# [What you will do]
Locate, in the data below, the line that contains "Instruction: Click the green Add plus icon" and the line that contains "Close the New tab tab"; reproduce exactly those two lines and every line between them, nothing more.

Stored items:

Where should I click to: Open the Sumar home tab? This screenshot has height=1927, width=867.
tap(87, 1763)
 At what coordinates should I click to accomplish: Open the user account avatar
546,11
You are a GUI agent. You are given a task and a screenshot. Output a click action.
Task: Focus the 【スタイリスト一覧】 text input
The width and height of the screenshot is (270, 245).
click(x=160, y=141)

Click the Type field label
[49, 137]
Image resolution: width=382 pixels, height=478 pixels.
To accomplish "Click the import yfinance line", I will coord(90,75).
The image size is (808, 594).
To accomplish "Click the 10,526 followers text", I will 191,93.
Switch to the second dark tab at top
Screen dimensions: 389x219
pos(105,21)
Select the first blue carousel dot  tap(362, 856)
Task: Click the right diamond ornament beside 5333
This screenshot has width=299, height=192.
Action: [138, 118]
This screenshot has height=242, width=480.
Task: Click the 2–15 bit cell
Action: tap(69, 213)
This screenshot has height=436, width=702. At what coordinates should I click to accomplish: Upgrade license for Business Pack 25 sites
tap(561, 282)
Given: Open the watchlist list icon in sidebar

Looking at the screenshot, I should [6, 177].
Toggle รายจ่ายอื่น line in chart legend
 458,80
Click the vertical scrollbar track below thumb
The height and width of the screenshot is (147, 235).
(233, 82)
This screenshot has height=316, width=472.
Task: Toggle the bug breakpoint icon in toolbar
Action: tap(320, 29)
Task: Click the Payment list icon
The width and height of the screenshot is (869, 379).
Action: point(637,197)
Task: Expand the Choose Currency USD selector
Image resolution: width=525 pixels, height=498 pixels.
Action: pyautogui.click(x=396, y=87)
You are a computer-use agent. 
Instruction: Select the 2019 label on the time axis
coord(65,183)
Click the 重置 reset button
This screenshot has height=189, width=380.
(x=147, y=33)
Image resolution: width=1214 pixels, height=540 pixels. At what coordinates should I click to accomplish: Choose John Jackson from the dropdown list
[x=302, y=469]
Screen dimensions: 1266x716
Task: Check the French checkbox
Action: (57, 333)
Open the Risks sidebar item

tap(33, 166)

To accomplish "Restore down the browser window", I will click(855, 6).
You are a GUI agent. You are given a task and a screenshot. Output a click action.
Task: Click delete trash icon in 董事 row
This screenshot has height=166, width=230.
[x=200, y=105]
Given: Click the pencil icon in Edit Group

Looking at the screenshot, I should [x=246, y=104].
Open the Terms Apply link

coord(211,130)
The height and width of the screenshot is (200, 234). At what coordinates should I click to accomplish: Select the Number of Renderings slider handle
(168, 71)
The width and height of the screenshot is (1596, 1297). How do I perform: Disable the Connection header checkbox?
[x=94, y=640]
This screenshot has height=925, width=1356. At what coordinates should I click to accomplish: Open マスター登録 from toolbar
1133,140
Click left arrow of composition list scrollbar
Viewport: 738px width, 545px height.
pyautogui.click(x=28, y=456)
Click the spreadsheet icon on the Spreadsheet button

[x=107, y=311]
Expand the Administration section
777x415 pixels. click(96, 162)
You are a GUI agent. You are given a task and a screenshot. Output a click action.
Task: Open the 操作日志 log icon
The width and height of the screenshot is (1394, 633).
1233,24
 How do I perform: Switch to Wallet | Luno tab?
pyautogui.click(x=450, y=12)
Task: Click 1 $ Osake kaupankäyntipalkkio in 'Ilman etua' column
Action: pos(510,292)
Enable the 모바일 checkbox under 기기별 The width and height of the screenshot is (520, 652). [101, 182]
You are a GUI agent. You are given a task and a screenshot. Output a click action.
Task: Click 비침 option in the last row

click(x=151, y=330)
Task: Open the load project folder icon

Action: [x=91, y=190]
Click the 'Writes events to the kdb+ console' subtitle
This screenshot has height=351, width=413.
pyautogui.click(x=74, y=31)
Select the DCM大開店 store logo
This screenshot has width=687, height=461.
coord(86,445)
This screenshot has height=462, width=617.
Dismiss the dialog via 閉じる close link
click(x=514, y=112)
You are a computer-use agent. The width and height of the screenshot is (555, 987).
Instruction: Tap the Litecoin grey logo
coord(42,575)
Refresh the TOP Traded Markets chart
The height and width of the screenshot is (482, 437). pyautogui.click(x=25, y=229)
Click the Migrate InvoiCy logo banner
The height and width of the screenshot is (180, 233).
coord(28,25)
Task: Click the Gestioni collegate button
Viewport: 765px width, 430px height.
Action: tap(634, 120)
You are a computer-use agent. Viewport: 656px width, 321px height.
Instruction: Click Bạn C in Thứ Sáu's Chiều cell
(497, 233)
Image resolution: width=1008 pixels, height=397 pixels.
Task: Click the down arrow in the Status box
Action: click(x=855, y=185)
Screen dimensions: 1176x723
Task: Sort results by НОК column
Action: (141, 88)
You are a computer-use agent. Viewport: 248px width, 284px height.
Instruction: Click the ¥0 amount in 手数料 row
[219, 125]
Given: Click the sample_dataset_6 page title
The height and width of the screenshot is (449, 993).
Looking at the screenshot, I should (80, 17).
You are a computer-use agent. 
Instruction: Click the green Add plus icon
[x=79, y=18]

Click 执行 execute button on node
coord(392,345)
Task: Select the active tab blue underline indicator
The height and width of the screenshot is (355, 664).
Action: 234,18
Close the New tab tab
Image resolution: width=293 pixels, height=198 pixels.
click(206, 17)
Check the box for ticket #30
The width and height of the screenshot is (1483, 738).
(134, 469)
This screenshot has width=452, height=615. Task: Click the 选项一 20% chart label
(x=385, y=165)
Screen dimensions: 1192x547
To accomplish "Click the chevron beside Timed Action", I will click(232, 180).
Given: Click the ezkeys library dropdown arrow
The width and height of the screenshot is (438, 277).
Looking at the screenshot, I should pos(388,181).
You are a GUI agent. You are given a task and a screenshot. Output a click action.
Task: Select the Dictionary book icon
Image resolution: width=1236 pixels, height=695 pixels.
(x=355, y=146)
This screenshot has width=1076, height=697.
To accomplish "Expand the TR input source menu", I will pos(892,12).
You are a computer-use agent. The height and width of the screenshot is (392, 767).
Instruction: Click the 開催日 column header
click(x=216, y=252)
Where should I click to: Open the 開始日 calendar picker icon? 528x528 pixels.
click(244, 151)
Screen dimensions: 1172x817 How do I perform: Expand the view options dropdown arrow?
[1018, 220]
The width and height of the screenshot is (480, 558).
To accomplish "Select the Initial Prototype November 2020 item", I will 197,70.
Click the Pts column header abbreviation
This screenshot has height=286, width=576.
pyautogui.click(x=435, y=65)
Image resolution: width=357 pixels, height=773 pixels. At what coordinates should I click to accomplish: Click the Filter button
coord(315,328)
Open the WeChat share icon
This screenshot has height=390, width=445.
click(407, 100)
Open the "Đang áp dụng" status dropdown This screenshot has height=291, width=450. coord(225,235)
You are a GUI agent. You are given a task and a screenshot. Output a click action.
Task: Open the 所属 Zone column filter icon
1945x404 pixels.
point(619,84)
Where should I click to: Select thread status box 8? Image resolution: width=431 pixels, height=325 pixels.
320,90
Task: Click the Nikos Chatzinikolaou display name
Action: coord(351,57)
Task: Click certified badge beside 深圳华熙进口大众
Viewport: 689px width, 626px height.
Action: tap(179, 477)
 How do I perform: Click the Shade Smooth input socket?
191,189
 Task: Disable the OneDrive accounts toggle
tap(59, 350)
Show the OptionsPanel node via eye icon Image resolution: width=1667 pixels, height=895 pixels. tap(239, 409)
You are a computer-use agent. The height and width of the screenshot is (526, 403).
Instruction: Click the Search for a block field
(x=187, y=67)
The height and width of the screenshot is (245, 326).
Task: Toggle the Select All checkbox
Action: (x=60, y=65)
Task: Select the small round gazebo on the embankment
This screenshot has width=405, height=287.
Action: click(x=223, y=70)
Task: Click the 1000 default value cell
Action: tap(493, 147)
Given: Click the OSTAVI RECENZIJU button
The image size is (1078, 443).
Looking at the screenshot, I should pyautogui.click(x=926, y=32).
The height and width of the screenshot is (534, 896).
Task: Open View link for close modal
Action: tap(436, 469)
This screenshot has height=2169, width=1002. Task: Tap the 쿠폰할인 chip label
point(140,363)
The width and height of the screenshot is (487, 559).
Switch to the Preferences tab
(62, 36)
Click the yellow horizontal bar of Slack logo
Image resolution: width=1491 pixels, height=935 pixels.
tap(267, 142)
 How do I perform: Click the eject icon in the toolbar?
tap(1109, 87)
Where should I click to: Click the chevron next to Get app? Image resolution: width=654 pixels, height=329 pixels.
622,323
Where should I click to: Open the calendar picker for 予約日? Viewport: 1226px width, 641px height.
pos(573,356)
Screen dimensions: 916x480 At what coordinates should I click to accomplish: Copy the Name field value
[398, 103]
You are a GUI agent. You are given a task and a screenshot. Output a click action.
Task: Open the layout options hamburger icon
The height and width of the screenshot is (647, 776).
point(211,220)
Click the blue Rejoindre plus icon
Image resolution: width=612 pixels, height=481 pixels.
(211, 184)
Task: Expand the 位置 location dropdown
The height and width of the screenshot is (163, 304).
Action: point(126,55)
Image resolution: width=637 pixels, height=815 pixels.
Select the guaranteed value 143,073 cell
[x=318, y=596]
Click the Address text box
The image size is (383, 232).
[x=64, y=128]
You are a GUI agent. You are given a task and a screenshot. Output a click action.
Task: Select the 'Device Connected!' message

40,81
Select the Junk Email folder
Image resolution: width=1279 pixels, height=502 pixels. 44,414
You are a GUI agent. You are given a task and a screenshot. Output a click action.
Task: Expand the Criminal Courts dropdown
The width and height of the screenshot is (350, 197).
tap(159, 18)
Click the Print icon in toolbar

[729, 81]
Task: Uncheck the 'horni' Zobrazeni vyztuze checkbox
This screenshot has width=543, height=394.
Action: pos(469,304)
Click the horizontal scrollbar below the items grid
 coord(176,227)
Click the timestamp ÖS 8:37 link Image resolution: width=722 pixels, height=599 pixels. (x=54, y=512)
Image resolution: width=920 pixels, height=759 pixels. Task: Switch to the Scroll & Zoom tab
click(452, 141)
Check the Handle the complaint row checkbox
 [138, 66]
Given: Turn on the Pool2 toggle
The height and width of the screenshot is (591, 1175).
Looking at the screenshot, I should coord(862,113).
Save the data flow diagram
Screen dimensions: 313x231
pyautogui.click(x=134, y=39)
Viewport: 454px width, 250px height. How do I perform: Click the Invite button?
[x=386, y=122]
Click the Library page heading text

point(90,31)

# [Exercise result]
Instruction: Click the green Add plus icon
[x=79, y=18]

Click 执行 execute button on node
coord(392,345)
Task: Select the active tab blue underline indicator
The height and width of the screenshot is (355, 664).
Action: 234,18
Close the New tab tab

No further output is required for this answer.